Some examples of costs that could be recharges but are not disbursements include:

  • an airline ticket that you buy to visit a client or to travel to a job, if you recharge the cost to your client you must charge VAT because the flight was for you, not for the client
  • postage costs you incur when you send letters to your customers, these are normal business costs and you must add VAT if you recharge them
  • a bank transfer fee paid when transferring money from your business account to a client’s account - even though the bank’s fee is exempt from VAT, if you recharge the fee you must charge VAT, because it was for a service provided to your business and not to your customer

Showing disbursements and recharges on your invoices

If you exclude disbursements from the VAT calculations you must itemise them separately on your VAT invoices.
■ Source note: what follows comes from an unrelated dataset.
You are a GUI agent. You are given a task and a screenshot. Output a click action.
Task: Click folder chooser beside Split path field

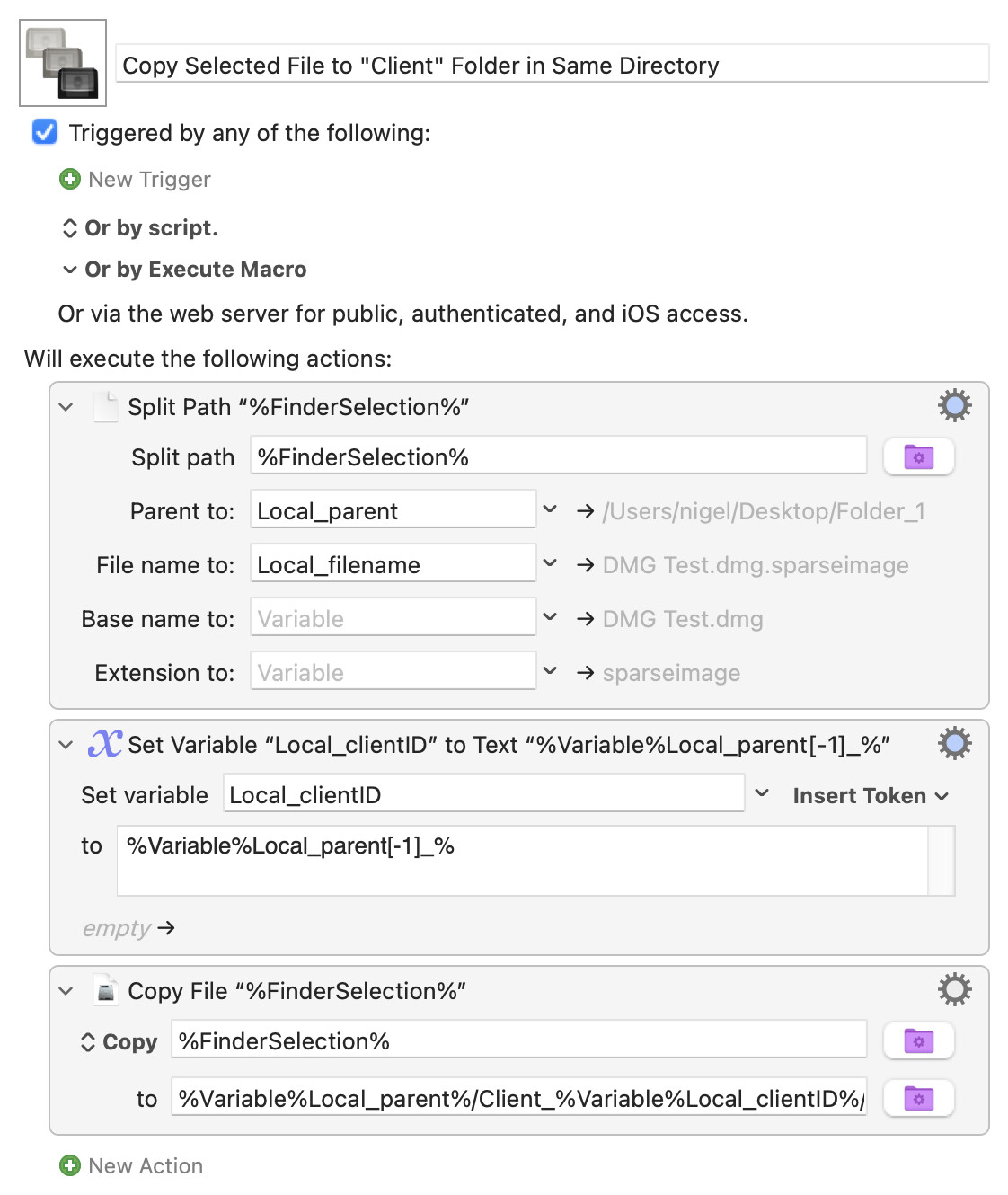918,457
An example of an invoice showing disbursements and recharges

A website design consultant based in London does a week’s work for a client in Edinburgh. The consultant visits the client’s premises at the start of the week to discuss the project. The consultant also agrees to purchase a website hosting package from an Internet service provider on behalf of the client.

The consultant and the client agree the following fees:

Activity Fee
Consultant’s work £2,500 plus VAT
Consultant’s travelling expenses £300
Website hosting package purchased on the client’s behalf £150

The £300 travel cost that the consultant recharges to the client is not a disbursement so the consultant must charge VAT on it. But the cost of the website hosting package is a disbursement and can be excluded from the VAT calculation, because:

  • it was purchased for the use of the client
  • the client agreed that the consultant would arrange and pay for it on their behalf - this means the consultant agreed to act as the client’s agent
  • the consultant passed the whole £150 charge on to the client, without adding anything, as a separate item on the invoice
  • it was the client’s responsibility to pay for the goods
  • the consultant had permission from his client to make the payment
  • the client knew the web hosting package was from another supplier and not from the consultant
  • the consultant showed the costs separately in the invoice
  • the web hosting package paid for by the consultant is additional to the other services being billed to the client

The consultant’s invoice to their client for this work might include the following items:

  • design services - £2,500
  • travelling expenses - £300
  • amount on which VAT is due - £2,800
  • VAT at 20% - £560
  • disbursements - £150
  • total including VAT - £3510

When you can claim back VAT

If you had to charge VAT on items you paid for because they were supplied to you and not to your client, you can claim back any VAT you paid on them. It makes no difference whether or not you passed these costs on to your customers as recharges. You’ll need a VAT invoice for each item you claim the VAT back on.

Your customer will also be able to claim back the VAT you charged them if they’re VAT-registered.

When you can’t claim back VAT

If you paid a VAT-registered supplier for goods or services on a customer’s behalf, there may have been VAT on what they charged. You can’t claim this VAT back if the goods or services were supplied to your customer and not to your business, and you treated this as a disbursement for VAT purposes when you invoiced your customer and did not charge VAT.

Your customer may also be unable to claim back the VAT if they don’t have a valid VAT invoice for the goods or services.

What records you need to keep for VAT

If you pass on any disbursements to your customers and don’t charge VAT on them, you must keep evidence, such as order forms and invoices, to show that you were entitled to leave the items out of the VAT calculation when you invoiced your customers.

You must also be able to show that you haven’t claimed back the VAT on items you paid for on your customers’ behalf.

Recharges

To claim back the VAT on costs and expenses you pass on to your customers as recharges, you’ll need a valid VAT invoice or receipt for each.